Scientific classification
- Kingdom: Plantae
- Clade: Tracheophytes
- Clade: Angiosperms
- Clade: Eudicots
- Clade: Asterids
- Order: Lamiales
- Family: Lamiaceae
- Genus: Pycnanthemum
- Species: P. tenuifolium
- Binomial name: Pycnanthemum tenuifolium Schrad.
- Synonyms: Pycnanthemum flexuosum auct. non Walter: (misidentified); Pycnanthemum linifolium;

= Pycnanthemum tenuifolium =

- Genus: Pycnanthemum
- Species: tenuifolium
- Authority: Schrad.
- Conservation status: G5
- Synonyms: Pycnanthemum flexuosum auct. non Walter: (misidentified), Pycnanthemum linifolium

Species of flowering plant

Pycnanthemum tenuifolium, the narrowleaf mountainmint, slender mountainmint, common horsemint or Virginia thyme, is a perennial herbaceous plant in the mint family, Lamiaceae. It is native to central and eastern North America.

==Description==
Pycnanthemum tenuifolium is an herbaceous plant with wiry, green, branching stems from 2–3 ft tall. As with other mints, the stems are square in cross section. Leaves are narrow, opposite, and simple, measuring up to 2 in long and less than .25 in wide. The flowers are white, borne in dense, half-round heads in summer, June through September. Unlike most plants in the genus, the foliage has a very faint mint fragrance.

==Etymology==
Pycnanthemum is based on the Greek words pyknós (dense) and ανθέμιον (flower). Tenuifolium is from the Latin words tenuis (thin) and folium (leaf).

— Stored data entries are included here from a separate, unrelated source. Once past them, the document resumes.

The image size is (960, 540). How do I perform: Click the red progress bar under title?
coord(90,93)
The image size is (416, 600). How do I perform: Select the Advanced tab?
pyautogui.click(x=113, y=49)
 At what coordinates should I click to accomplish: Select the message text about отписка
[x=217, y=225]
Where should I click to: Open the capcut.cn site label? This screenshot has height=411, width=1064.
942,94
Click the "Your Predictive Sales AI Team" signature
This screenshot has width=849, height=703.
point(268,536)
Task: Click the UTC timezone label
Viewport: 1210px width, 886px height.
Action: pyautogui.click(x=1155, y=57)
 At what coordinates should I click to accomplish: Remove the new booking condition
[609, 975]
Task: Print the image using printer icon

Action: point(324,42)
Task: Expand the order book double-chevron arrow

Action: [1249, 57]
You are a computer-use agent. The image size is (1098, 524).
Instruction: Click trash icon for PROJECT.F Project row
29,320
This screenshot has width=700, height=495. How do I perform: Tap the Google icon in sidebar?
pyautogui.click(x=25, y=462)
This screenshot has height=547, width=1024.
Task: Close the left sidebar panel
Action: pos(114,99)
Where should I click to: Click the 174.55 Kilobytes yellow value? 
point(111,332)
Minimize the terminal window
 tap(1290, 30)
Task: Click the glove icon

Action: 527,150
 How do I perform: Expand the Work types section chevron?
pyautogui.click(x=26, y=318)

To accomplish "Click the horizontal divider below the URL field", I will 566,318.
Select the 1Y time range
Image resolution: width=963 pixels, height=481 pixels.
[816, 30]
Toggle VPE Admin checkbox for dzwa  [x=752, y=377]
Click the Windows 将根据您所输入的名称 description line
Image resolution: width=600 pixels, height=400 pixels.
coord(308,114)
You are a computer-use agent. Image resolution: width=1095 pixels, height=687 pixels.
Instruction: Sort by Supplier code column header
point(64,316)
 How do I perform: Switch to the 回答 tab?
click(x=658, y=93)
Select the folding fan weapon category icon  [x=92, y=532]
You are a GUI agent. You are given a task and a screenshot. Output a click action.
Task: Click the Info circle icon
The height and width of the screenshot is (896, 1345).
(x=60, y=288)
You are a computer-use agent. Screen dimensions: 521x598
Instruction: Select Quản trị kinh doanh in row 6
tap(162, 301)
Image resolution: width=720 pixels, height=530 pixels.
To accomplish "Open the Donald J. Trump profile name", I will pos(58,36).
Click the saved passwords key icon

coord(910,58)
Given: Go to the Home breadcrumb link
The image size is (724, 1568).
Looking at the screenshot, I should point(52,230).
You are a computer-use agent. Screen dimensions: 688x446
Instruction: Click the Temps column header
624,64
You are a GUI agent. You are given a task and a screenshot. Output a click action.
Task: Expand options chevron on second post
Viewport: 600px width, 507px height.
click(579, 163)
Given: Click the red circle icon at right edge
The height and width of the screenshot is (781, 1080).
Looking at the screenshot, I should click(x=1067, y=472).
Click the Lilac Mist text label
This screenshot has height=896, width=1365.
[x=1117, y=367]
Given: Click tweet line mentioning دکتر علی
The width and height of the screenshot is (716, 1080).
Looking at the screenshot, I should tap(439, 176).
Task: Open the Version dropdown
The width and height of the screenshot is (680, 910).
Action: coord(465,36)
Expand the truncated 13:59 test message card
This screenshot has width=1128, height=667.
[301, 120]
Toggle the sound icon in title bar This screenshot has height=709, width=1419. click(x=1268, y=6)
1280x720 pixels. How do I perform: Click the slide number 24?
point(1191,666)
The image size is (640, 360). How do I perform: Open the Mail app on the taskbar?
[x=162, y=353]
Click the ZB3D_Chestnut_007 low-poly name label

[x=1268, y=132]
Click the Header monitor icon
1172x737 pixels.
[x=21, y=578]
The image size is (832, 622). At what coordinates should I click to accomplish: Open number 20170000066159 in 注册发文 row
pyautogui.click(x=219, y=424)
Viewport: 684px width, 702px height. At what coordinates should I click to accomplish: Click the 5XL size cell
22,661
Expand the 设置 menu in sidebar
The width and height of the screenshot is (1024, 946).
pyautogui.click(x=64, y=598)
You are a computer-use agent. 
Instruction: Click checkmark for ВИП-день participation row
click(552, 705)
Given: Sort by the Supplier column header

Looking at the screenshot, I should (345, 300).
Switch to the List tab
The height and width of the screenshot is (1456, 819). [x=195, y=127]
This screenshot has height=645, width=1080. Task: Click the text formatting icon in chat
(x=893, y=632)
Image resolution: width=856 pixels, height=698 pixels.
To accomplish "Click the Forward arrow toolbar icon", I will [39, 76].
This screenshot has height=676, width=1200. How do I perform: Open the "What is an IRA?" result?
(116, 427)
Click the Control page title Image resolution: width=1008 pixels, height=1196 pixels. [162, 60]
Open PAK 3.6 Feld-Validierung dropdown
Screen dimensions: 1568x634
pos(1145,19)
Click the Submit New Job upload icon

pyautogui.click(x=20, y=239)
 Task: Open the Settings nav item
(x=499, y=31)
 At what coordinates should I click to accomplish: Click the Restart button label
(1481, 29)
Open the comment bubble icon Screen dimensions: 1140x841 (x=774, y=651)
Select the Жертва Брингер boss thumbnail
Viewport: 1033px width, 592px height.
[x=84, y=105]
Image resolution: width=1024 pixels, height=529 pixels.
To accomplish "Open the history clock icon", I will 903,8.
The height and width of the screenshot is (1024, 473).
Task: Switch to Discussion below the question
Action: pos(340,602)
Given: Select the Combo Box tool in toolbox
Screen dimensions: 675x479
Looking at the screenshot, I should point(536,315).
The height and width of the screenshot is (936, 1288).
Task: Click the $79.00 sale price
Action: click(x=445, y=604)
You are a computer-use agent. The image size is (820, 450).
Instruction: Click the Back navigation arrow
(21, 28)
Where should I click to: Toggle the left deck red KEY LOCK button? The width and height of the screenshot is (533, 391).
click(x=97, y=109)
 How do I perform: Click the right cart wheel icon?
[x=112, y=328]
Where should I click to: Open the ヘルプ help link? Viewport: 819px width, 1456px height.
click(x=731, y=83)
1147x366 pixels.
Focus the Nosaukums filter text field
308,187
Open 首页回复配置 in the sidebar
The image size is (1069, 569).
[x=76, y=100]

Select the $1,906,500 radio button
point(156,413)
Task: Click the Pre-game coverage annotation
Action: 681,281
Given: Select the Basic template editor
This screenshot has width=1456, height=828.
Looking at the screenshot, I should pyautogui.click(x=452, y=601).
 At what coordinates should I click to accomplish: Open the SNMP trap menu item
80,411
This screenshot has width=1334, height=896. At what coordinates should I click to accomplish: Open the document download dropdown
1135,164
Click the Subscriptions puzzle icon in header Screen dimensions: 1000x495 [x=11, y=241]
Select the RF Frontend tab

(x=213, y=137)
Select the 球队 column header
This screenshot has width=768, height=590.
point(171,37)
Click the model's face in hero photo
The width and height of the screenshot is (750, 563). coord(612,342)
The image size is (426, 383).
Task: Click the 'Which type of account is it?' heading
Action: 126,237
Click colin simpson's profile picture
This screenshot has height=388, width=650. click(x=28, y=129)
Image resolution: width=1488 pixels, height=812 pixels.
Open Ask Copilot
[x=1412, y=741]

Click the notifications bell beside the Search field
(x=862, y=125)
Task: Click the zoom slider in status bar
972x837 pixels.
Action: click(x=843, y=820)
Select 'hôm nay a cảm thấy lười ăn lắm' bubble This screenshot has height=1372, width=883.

==Distribution and habitat==
P. tenuifolium is native to central and eastern North America, from Texas in the west to Maine in the east, Canada in the North, and Florida in the south. Native habitats include dry, open, rocky woods, dry prairies and fields, roadsides, pine barrens, streams, and open wet thickets.

==Ecology==
The plant attracts native bees, bumblebees, honey bees, and butterflies.